____ Given data
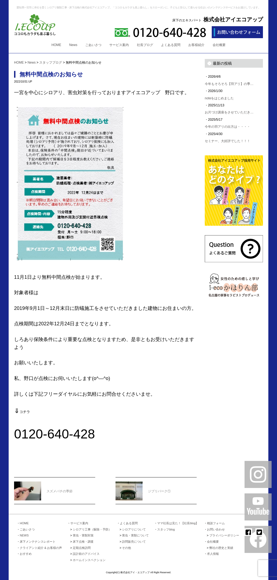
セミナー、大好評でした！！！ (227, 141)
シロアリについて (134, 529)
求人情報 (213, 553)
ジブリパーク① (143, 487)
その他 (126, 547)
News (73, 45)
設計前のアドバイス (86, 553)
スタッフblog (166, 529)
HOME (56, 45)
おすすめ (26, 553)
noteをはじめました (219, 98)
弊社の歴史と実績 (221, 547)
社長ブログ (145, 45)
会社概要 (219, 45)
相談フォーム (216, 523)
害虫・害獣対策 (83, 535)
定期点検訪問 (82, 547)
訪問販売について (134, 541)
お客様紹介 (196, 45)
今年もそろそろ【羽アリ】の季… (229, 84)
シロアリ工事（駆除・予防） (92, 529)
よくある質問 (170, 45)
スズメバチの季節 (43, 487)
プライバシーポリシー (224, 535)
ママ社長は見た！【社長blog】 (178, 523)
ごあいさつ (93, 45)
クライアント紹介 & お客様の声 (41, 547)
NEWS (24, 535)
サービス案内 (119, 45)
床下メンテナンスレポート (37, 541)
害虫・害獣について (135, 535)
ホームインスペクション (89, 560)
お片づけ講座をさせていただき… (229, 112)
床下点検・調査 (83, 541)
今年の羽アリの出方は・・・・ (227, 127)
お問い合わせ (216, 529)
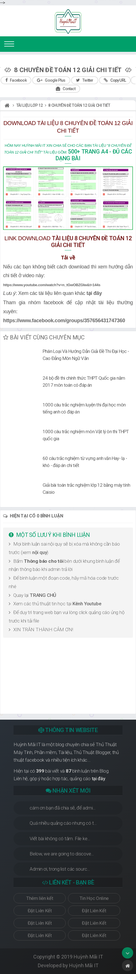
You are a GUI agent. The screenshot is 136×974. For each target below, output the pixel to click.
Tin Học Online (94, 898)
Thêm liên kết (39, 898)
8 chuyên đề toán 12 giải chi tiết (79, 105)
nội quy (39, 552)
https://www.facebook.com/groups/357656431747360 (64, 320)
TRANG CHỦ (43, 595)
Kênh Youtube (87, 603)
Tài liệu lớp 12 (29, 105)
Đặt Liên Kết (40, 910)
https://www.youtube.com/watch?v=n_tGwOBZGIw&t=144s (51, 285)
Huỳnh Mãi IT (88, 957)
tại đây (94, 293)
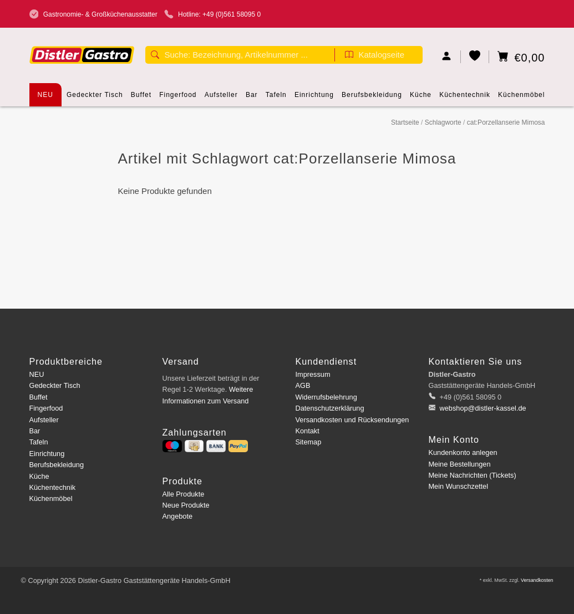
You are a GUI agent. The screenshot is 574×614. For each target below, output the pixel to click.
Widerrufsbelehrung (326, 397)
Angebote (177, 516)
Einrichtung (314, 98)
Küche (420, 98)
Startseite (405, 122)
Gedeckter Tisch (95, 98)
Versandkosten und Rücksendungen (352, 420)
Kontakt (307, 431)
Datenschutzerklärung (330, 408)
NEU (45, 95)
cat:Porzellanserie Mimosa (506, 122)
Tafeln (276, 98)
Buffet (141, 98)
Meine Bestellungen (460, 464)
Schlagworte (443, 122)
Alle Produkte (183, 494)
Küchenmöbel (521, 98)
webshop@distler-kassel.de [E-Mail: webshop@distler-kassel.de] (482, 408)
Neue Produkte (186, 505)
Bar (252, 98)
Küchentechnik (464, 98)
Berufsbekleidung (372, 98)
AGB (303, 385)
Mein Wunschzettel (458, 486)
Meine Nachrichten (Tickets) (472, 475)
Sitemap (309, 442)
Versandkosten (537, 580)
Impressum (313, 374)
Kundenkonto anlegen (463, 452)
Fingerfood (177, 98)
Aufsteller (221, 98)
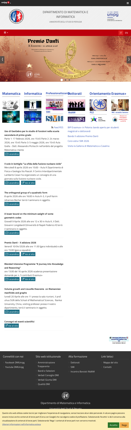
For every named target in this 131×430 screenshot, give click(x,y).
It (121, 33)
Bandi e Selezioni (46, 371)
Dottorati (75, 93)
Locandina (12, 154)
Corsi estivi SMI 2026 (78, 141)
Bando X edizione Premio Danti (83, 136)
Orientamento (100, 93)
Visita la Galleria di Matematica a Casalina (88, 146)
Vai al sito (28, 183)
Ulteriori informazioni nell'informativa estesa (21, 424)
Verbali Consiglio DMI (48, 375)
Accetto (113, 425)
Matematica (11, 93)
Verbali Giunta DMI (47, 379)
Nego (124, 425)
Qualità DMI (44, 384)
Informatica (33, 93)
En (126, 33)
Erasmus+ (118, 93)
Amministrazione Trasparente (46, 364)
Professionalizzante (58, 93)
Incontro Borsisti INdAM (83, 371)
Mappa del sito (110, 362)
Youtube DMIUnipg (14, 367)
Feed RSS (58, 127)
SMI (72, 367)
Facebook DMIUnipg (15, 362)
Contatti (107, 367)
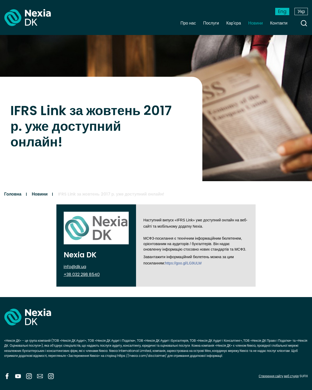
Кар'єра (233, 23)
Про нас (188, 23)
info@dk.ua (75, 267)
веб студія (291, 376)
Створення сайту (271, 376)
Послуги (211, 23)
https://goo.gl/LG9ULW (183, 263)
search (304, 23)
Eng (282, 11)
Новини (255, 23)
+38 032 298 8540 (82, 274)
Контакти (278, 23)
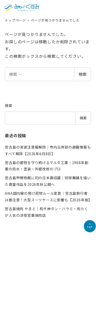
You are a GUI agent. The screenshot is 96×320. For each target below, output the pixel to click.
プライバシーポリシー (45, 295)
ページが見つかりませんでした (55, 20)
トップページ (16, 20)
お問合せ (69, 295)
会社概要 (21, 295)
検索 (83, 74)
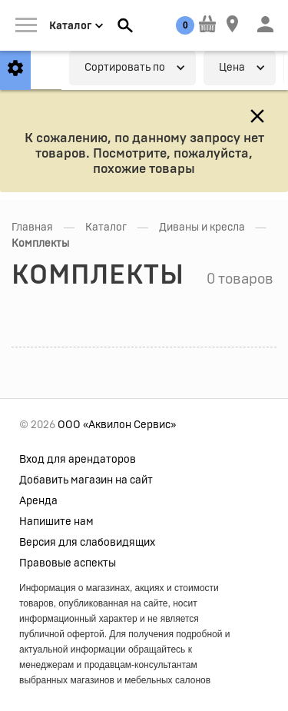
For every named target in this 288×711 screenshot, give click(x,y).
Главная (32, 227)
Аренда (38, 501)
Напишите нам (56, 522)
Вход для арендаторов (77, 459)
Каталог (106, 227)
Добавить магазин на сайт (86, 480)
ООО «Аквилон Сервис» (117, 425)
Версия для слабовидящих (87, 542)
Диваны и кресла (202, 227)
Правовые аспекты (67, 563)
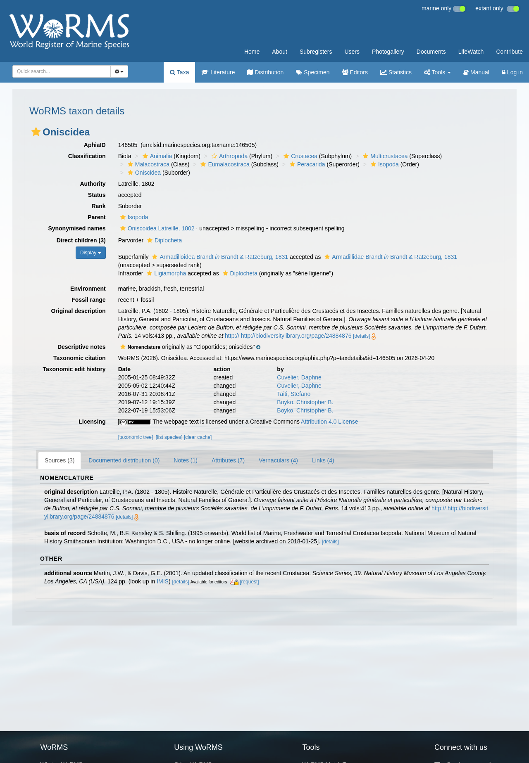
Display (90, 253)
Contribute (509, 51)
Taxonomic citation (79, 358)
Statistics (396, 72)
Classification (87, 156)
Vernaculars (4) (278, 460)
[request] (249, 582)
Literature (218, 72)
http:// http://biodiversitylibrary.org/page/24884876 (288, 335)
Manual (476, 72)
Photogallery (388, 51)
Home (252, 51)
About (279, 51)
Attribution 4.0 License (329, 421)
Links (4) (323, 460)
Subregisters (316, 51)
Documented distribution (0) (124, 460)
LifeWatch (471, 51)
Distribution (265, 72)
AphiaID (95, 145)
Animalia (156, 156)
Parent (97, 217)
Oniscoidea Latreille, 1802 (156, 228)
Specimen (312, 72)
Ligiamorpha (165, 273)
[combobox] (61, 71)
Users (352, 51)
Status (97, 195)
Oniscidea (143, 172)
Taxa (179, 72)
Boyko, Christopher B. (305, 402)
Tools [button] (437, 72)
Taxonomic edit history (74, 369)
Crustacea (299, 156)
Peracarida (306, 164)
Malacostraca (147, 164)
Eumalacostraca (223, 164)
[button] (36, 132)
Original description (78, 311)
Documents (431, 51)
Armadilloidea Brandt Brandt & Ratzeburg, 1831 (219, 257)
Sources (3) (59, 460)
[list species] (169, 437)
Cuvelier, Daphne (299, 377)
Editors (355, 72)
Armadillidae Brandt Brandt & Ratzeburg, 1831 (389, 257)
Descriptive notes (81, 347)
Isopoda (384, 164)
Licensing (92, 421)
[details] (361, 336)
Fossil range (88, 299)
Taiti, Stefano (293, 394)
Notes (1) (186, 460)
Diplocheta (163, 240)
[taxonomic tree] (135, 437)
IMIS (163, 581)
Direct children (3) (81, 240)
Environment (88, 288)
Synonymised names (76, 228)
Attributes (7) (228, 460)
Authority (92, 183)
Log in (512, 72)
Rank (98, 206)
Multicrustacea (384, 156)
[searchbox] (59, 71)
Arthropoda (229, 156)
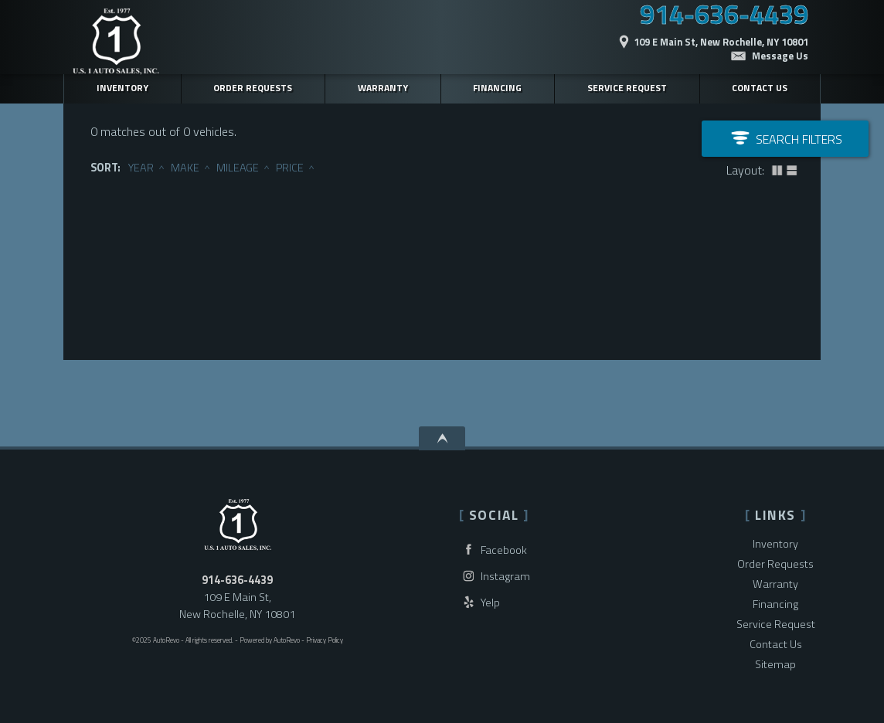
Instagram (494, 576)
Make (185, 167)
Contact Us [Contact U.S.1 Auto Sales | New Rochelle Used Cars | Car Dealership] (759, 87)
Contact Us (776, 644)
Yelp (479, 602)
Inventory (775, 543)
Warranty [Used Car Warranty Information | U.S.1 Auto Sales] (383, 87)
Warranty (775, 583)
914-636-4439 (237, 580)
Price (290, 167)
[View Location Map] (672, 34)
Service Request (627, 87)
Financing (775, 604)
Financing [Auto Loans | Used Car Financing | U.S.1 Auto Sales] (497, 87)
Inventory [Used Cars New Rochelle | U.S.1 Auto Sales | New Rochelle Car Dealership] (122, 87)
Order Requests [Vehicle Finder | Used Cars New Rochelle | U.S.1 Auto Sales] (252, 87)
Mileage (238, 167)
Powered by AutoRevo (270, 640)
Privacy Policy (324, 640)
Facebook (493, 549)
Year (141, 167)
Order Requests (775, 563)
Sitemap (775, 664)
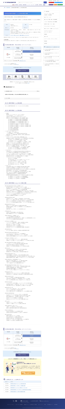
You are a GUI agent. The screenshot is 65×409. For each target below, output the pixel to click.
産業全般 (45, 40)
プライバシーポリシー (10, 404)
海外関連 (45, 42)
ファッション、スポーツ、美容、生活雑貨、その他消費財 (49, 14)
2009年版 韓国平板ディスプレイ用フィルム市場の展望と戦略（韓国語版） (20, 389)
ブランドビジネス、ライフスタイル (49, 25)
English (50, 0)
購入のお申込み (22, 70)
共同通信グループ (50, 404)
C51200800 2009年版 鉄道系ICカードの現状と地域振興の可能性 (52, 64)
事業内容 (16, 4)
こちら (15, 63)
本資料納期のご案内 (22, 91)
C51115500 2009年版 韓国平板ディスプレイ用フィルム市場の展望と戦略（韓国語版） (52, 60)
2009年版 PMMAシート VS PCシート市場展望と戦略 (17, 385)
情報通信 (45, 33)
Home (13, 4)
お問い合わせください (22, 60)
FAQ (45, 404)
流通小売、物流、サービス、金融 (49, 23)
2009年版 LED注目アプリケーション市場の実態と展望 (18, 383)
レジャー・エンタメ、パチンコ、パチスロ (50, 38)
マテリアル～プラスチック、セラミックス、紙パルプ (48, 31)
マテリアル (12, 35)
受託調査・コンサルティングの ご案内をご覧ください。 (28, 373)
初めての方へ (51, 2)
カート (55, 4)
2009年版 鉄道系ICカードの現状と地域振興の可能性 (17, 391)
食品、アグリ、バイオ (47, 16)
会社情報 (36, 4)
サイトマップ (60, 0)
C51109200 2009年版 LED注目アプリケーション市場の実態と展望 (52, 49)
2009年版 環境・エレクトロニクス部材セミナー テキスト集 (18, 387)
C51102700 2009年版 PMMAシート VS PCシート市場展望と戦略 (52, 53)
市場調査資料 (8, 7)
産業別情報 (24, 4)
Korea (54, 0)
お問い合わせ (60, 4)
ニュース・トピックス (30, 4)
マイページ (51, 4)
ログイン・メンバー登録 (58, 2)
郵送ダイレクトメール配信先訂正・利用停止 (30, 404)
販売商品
________
__Given request__: Rewrite the part of the records that opens with the line containing "[combobox] (61, 71)" and closes with the line containing "お問い合わせください (22, 60)", both included, adding 120 to each coordinate in the answers. Keep every other line as it is, leave out the picture lines, and give only that part.

__Worked answer__:
[combobox] (181, 191)
Users (472, 171)
Status (217, 315)
Oniscidea (263, 292)
Taxa (299, 192)
Boyko, Christopher B. (425, 522)
Tools [button] (557, 192)
Taxonomic edit history (194, 489)
Crustacea (419, 276)
Peracarida (426, 284)
Malacostraca (267, 284)
Eumalacostraca (343, 284)
[button] (156, 252)
Original description (198, 431)
Documents (551, 171)
Armadilloidea Brandt Brandt & Ratzeburg, 1831 (339, 377)
Sources (3) (179, 580)
[list species] (289, 557)
Cuvelier, Daphne (419, 497)
Editors (475, 192)
Armadillidae Brandt Brandt & Ratzeburg, 1831 (509, 377)
Descriptive notes (201, 467)
Isopoda (504, 284)
Licensing (212, 541)
[details] (481, 456)
Fossil range (208, 419)
Taiti, Stefano (413, 514)
Notes (1) (306, 580)
Diplocheta (283, 360)
[taxonomic tree] (255, 557)
IMIS (283, 701)
Direct children (3) (201, 360)
Environment (208, 408)
Synonymised names (196, 348)
Attributes (7) (348, 580)
Authority (212, 303)
Log in (632, 192)
Rank (218, 326)
Multicrustacea (504, 276)
[searchbox] (179, 191)
Arthropoda (349, 276)
Instagram (614, 696)
Make (305, 287)
Contact Us [Contact U.S.1 Auto Sales | New Rochelle Used Cars | Car Dealership] (879, 207)
Contact Us (896, 764)
Yelp (599, 722)
Inventory (895, 663)
Warranty [Used Car Warranty Information | U.S.1 Auto Sales] (503, 207)
Warranty (895, 703)
914-636-4439 (357, 700)
Price (410, 287)
[View Location Map] (792, 154)
Service Request (747, 207)
Financing (895, 724)
Financing [Auto Loans | Used Car Financing | U.S.1 Auto Sales] (617, 207)
Inventory [Used Cars New Rochelle | U.S.1 Auto Sales | New Rochelle Car Dealership] (242, 207)
Order Requests [Vehicle Finder | Used Cars New Rochelle | U.S.1 Auto Sales] (372, 207)
Mileage (358, 287)
Powered by AutoRevo (390, 760)
Privacy Policy (444, 760)
Facebook (613, 669)
Year (261, 287)
Order Requests (895, 683)
Sitemap (895, 784)
You are a GUI agent. The screenshot is 65×409. For each target below, output the pixel to click.
産業全般 (165, 160)
プライバシーポリシー (130, 524)
海外関連 (165, 162)
ファッション、スポーツ、美容、生活雑貨、その他消費財 (169, 134)
2009年版 韓国平板ディスプレイ用フィルム市場の展望と戦略（韓国語版） (140, 509)
ブランドビジネス、ライフスタイル (169, 145)
English (170, 120)
購入のお申込み (142, 190)
共同通信グループ (170, 524)
C51200800 2009年版 鉄道系ICカードの現状と地域振興の可能性 (172, 184)
事業内容 (136, 124)
こちら (135, 183)
本資料納期のご案内 (142, 211)
C51115500 2009年版 韓国平板ディスプレイ用フィルム市場の展望と戦略（韓国語版） (172, 180)
2009年版 PMMAシート VS PCシート市場展望と戦略 (137, 505)
情報通信 (165, 153)
Home (133, 124)
お問い合わせください (142, 180)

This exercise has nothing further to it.